If you are a Nigerian producer, you don’t have to rely on beat sales alone. Let’s show you the proven ways to earn more from your music.
How to Make Money as a Nigerian Music Producer
Many Nigerian producers believe selling beats or collecting studio fees is the only way to earn, but there are other proven ways to make money alongside these. These include:
- Selling Beats

Selling beats is the most familiar way to earn as a Nigerian producer. You create an instrumental and sell it to an artist for a fee. Depending on your reputation and the agreement, this fee can range from a small amount to millions of naira or dollars depending on the client.
Beat sales can take several forms:
- One-time payment
- Lease agreement
- Exclusive rights sale
- Direct sale via social media
- Beat marketplaces like BeatStars or Airbit
For many upcoming Nigerian producers, beat sales are the fastest way to get paid. But once the beat is sold without royalty rights in the agreement, you earn nothing else from the song, even if it goes viral, racks up radio play, or lands in a film or advert.
Beat sales alone are not a sustainable model. Your creative contribution deserves recurring income, not just a one-time fee.
- Upfront Production Fee and Studio Payments
Beyond selling a beat, you can charge for the full scope of production work: recording, arranging, mixing, sound design, and session direction. How much you earn depends on your experience, the artist’s budget, and whether a label is involved.
In Nigeria, it is common to receive both a production fee and a royalty share, especially with established artists. The relationship between these two is straightforward: a higher upfront fee typically comes with a lower royalty percentage, while a lower fee can mean a higher long-term share.
Industry practice often balances these two.
- High upfront fee usually means lower royalty percentage
- Low upfront fee usually means higher royalty percentage
Most professional producers include both upfront payment and royalty splits in their agreements. Without clear terms, problems arise the moment the song breaks. Discussing and documenting splits before a song drops protects everyone involved.
- Advance Income from Publishing Administration
A publishing advance is money paid upfront by a publisher based on the projected earnings of your catalog.
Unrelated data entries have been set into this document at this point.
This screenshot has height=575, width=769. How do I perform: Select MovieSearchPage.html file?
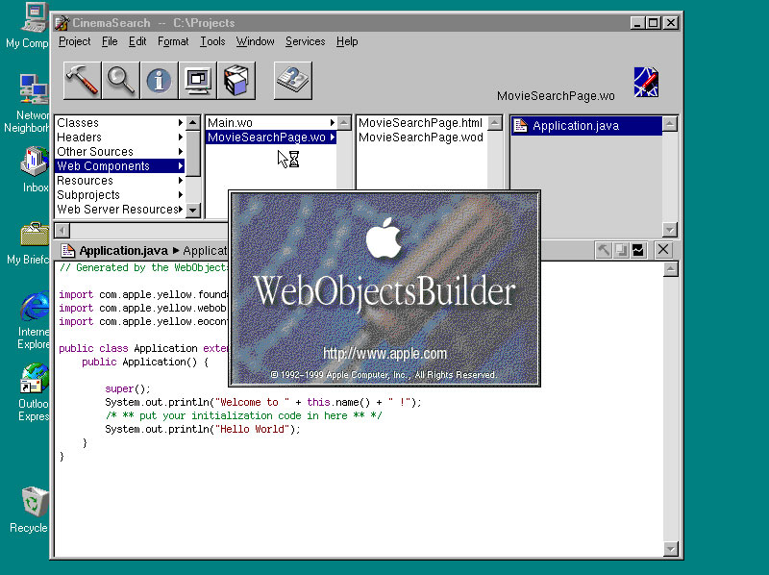(x=420, y=123)
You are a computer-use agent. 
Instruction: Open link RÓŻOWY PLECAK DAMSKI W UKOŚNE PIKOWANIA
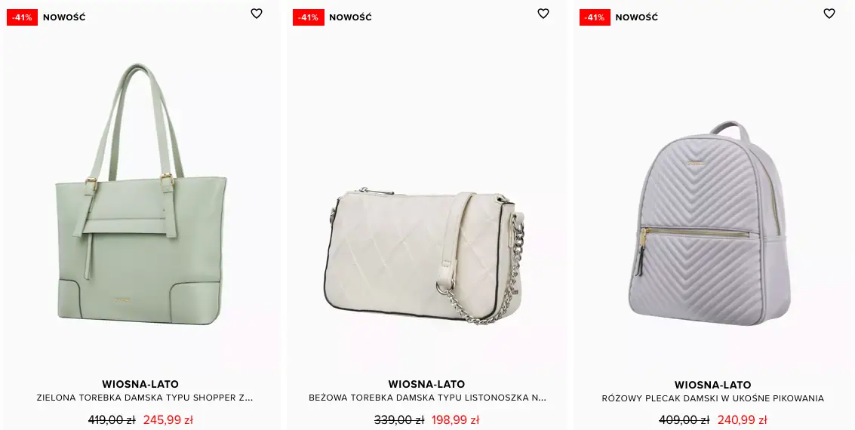click(x=712, y=398)
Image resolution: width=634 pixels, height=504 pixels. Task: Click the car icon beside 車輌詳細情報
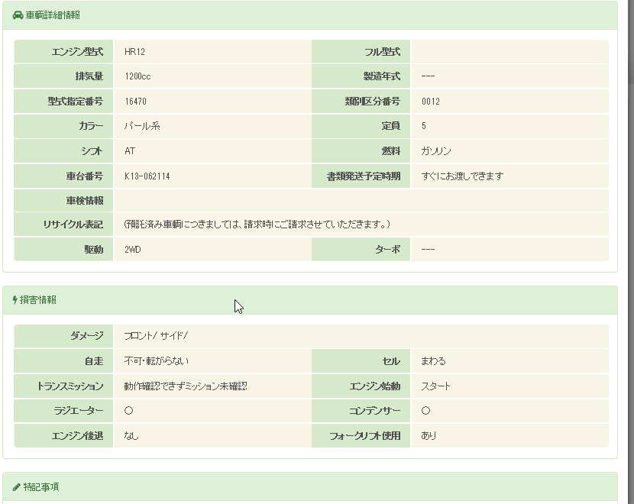18,15
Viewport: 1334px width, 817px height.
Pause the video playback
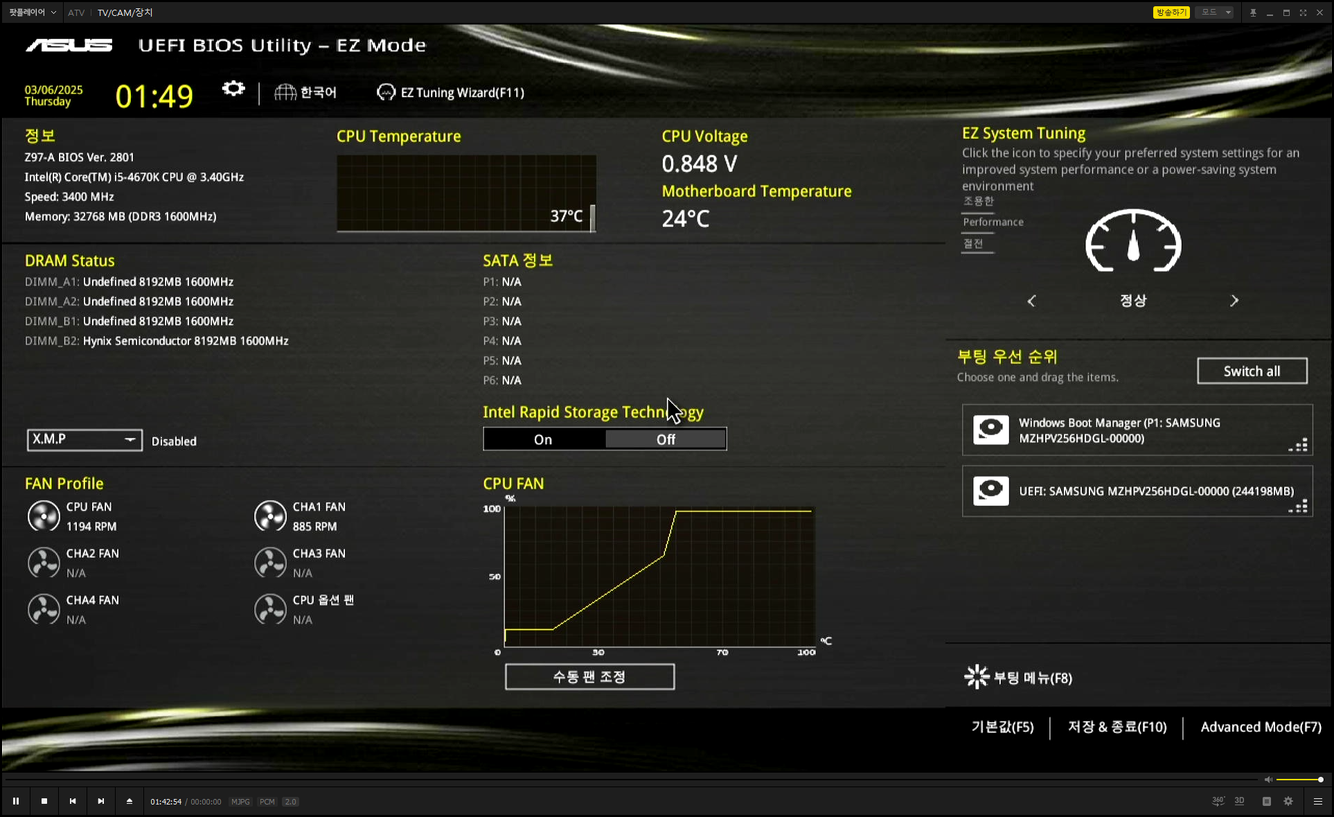[16, 801]
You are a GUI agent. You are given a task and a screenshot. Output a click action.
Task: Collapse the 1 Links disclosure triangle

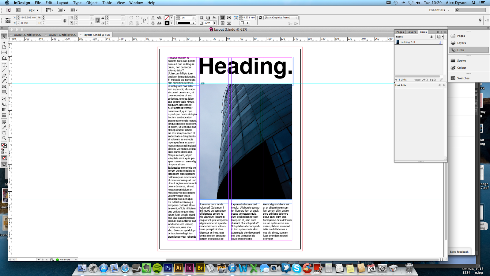pyautogui.click(x=397, y=80)

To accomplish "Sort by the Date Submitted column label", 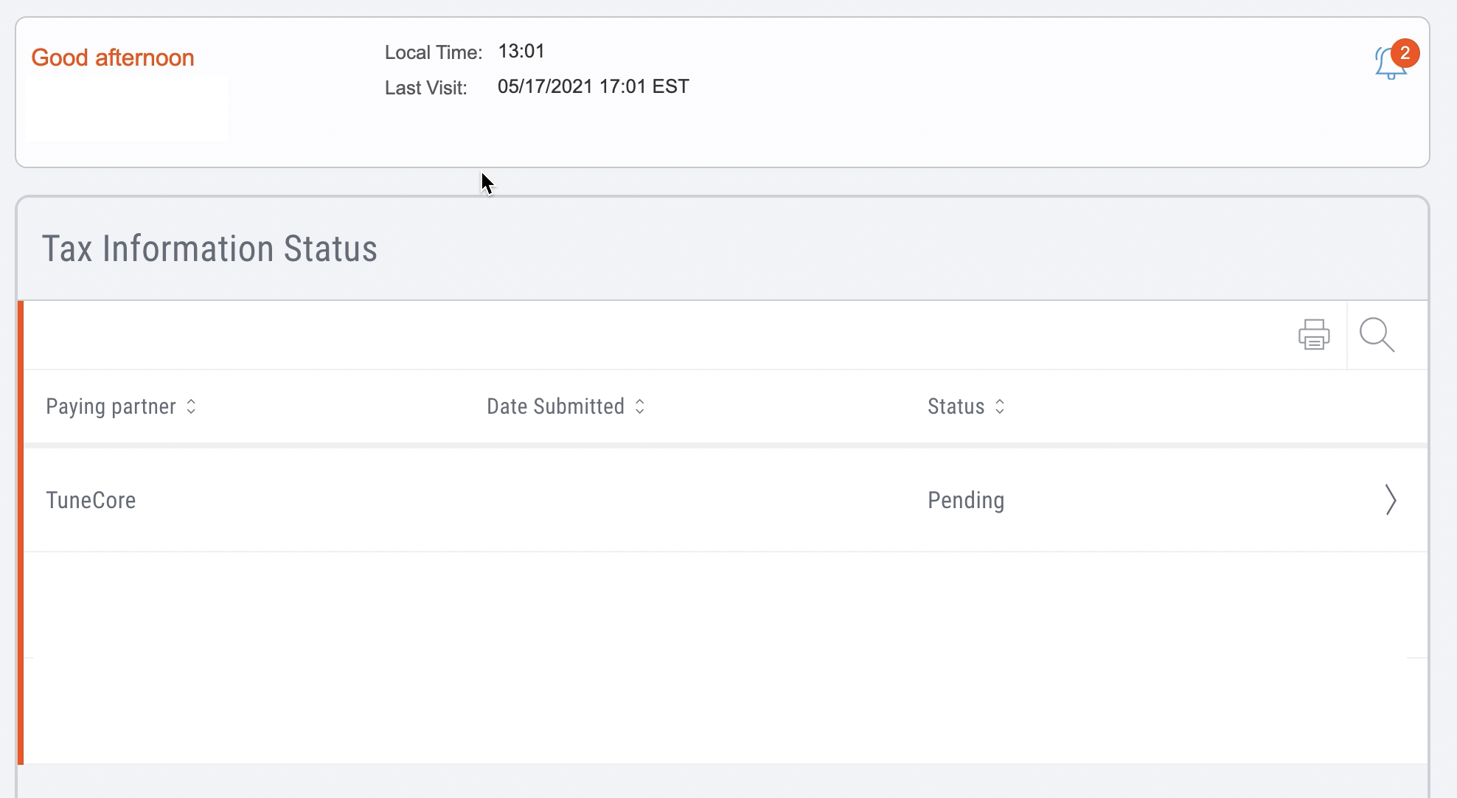I will pos(555,406).
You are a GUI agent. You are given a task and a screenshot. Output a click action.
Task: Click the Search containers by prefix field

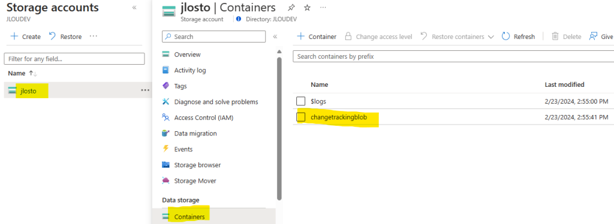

It is not a gift; it is recovered from the royalties your songs generate over time. Think of it as a pre-investment in your music.
When a publisher pays an advance, they typically retain exclusive control over your catalog for an initial period, often around 3 to 5 years. If the Publisher has not recouped the advance by the end of the initial period, the catalog stays under their control for about 10 to 25 years. This period is called the retention period, during which royalties go toward recovering the advance before you begin earning income.
For Nigerian producers new to publishing, the smarter first step is often a publishing administration deal, rather than a full publishing deal. With publishing administration, you retain ownership of your catalog while an administrator like Afro Soundtrack collects royalties on your behalf from around the world.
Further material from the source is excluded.